Not Summit. Not Vernick. And certainly not Carlos . . .

27

EMMA

Three weeks after Carlosdisappeared, I’m standing in front of twenty-three kids trying to explain the difference between a plié and a grand plié when my ankle decides to remind me it’s still healing.

“Miss Emma, are you OK?” One of the older girls is looking at me with concern.

I adjust my weight, leaning slightly on the barre. “I’m fine. Just a reminder that even teachers need to listen to their bodies—even if they are fast healers.” Before my surgery, I was petrified I’d have to give up everything related to ballet. But one thing being in a boot has taught me is that I can achieve a heck of a lot on only one leg combined with a whole lot of stubbornness. “Besides, dance is about learning to work with what you have, every single day,” I say, injecting some practiced optimism in my voice. I wobbled through a year of ballet with a stress fracture at seventeen, finished a Nutcracker run with a torn hip flexor at nineteen. Standing here with a brace on my ankle is minor by comparison—I don’t know why I was so worried.

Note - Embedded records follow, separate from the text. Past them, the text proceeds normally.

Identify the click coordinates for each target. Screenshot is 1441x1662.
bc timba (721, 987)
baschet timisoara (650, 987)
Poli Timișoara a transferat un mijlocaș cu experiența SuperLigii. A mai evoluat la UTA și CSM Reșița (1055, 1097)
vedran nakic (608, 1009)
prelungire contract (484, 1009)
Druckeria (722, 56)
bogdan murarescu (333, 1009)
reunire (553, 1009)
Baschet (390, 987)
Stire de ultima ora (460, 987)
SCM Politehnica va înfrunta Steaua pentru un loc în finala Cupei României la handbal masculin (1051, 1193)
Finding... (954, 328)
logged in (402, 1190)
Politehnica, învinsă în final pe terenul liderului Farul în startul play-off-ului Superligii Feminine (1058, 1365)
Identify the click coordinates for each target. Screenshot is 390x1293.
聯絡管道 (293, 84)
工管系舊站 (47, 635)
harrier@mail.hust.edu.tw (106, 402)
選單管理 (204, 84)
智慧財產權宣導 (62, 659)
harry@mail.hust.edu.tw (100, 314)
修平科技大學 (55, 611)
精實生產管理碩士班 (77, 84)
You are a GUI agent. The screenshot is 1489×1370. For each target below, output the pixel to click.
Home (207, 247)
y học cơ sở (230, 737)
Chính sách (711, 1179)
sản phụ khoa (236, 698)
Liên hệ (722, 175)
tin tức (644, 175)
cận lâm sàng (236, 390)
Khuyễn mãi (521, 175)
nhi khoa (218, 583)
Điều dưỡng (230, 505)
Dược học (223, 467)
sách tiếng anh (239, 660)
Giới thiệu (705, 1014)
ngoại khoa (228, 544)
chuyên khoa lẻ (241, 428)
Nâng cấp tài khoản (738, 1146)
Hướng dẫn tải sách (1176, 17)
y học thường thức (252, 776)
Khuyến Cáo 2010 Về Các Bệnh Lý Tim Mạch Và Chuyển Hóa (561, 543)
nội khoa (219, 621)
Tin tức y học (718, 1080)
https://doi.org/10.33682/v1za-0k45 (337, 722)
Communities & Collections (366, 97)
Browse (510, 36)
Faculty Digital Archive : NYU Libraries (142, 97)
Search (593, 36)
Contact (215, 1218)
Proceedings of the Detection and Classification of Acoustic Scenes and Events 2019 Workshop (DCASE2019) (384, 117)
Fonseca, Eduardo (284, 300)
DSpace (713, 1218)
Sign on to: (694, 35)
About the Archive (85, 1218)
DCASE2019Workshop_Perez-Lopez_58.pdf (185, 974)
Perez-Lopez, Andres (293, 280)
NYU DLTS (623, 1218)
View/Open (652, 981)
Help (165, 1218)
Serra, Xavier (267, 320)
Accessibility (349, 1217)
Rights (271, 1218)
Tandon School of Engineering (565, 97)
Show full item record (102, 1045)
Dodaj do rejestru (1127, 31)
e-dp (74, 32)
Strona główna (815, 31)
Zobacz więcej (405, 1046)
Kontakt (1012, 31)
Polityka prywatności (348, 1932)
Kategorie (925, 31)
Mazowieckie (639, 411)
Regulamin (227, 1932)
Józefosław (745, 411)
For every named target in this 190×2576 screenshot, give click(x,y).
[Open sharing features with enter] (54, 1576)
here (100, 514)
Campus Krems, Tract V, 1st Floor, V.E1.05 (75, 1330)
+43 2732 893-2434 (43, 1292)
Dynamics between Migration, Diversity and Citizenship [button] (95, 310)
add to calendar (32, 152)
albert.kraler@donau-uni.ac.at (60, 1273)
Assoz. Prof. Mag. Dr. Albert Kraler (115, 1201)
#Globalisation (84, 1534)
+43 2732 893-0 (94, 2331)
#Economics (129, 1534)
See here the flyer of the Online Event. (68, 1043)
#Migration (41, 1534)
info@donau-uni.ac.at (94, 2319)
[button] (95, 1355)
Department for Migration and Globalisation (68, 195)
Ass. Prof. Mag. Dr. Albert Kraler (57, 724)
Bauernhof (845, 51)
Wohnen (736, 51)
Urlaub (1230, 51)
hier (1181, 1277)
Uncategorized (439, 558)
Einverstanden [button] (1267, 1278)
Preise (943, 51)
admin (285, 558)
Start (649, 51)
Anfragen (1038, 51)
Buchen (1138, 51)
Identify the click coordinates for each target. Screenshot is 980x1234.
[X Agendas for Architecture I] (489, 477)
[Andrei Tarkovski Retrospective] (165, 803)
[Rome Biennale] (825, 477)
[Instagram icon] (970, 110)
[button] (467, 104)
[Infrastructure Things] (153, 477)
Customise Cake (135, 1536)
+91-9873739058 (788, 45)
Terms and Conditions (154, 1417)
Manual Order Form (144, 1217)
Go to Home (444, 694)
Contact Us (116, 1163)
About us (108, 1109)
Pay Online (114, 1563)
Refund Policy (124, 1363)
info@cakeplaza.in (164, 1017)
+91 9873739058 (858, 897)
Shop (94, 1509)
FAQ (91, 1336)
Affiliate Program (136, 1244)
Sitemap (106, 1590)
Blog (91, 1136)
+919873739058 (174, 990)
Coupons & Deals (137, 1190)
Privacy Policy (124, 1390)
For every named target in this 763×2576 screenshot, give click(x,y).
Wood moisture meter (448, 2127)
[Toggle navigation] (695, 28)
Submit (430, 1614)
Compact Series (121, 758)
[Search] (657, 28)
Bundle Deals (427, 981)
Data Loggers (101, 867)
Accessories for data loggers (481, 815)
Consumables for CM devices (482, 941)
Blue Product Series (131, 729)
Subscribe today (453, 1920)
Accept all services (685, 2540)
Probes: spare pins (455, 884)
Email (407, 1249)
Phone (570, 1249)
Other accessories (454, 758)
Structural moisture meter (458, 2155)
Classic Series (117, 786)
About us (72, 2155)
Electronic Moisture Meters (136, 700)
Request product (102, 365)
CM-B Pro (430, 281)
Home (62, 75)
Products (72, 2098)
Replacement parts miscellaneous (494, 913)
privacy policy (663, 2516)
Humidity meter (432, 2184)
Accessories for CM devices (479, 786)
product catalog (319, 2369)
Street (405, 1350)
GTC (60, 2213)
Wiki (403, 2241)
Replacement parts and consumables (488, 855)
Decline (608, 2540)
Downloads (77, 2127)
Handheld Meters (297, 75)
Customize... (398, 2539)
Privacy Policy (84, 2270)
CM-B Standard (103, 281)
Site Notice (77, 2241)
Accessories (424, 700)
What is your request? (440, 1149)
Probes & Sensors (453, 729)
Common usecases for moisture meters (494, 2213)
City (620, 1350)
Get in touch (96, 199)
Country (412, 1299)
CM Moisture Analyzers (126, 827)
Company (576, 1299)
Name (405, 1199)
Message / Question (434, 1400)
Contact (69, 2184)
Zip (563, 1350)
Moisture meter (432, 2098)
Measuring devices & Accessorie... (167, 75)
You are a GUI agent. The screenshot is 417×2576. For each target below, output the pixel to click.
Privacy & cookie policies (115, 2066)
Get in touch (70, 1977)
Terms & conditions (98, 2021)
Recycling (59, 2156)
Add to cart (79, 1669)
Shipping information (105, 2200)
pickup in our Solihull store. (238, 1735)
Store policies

“Now, everyone in first position . . .”

The kids move through the exercise and I watch, correcting form, offering encouragement. It’s been three weeks since I ditched the crutches for a walking boot. Three weeks since Bones came home smelling like gunpowder. Three weeks since a man died because he touched what wasn’t his.

I don’t ask questions. That’s what Ginger taught me—hold the light, don’t look into the dark. But sometimes I still touch the tracker in my shoulder, just to feel it there. Just to remind myself that I can always be found.

Is that comfort or paranoia? Maybe both. Maybe that’s just what loving an outlaw looks like.

Anxieties aside, my ankle is healing better than expected. I can stand for longer periods now, though my physical therapist—who doesn’t take any of my shit—says I’m pushing it. But I need this. Need to be here, teaching, being useful. Being part of something.

The community center is packed these days. We got a bunch of new enrollments after the kids’ performance at the town hall. I get asked daily by parents if Duck is planning to run for mayor, and I keep on telling them I don’t know. Although I think the idea of it is growing on him.

“Beautiful. Remember to keep your core engaged.” I demonstrate, weight on my good leg, and the students mirror the movement. “Wonderful.”